L'habileté de la construction du récit ferait presque oublier le plaisir des yeux. Là aussi, l'artiste sait mettre à profit les conventions du genre et les faire siennes : la haute structure de la bibliothèque dans une vue en plongée à donner le vertige, la variété de la taille des cases pour accompagner les mouvements, ou au contraire se fixer sur une discussion, les séquences muettes d'une lisibilité parfaite, l'énorme entrepôt désaffecté servant de base secrète à Zarkan, le couloir aveugle dans le gratte-ciel Somerset, le gigantisme gothique de la cathédrale des Aigles, les bras mécaniques effilés du savant fou rappelant ceux du navire gigantesque du tome précédent. De temps à autre, le lecteur se rend compte du plaisir qu'Andreas prend à composer ses pages (planches 34 & 36 avec des cases trapézoïdales pour rendre compte des acrobaties du héros accroché à une corde), et de la manière dont il s'amuse avec lui. Planche 3, il remarque une case qu'il ne comprend pas, pareil pour un insert en planches 5, 7, 9, 11, 13, 15, 17, mais pas 19 ni 21. Ça recommence en page 23, et page 25, le lecteur a la confirmation de ce qu'il commençait à subodorer quant à ces cases déconnectées du reste de la planche. Arrivé à la dernière page, le lecteur sourit car sa composition renvoie à la première apparition de Capricorne dans la planche 2 du tome 1. Il se rend compte qu'il se souvient immédiatement de quand il a vu ce plan, ce qui rend patent la force composition de l'artiste qui imprime des images mémorables dans l'esprit de son lecteur.

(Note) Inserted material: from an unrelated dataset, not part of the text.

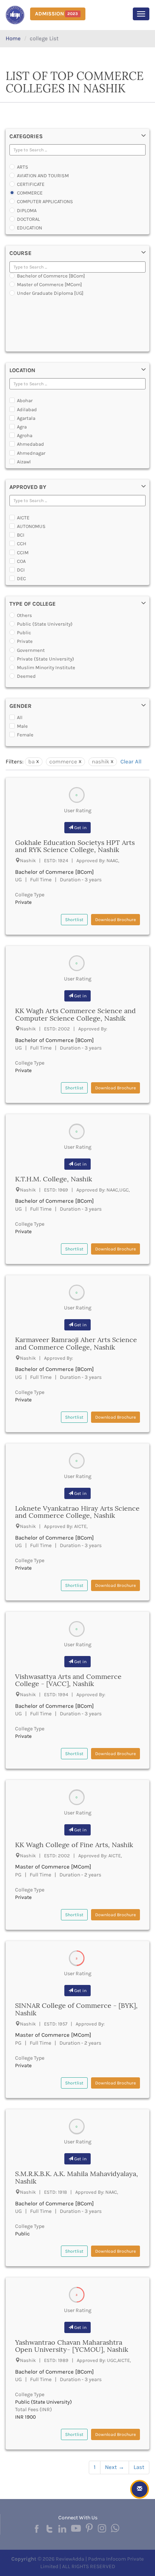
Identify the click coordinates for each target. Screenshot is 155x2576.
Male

Cinquième tome, fin de cycle, une partie des intrigues ayant trouvé leur résolution dans la série Rork : le lecteur fait le constat qu'il est toujours autant diverti par les aventures feuilletonnesques de Capricorne, aussi accroché par les mystères et récompensé par les révélations, avec une narration visuelle jouant régulièrement sur la forme. Une excellente série d'aventures nourrie par le savoir-faire et la personnalité de son auteur.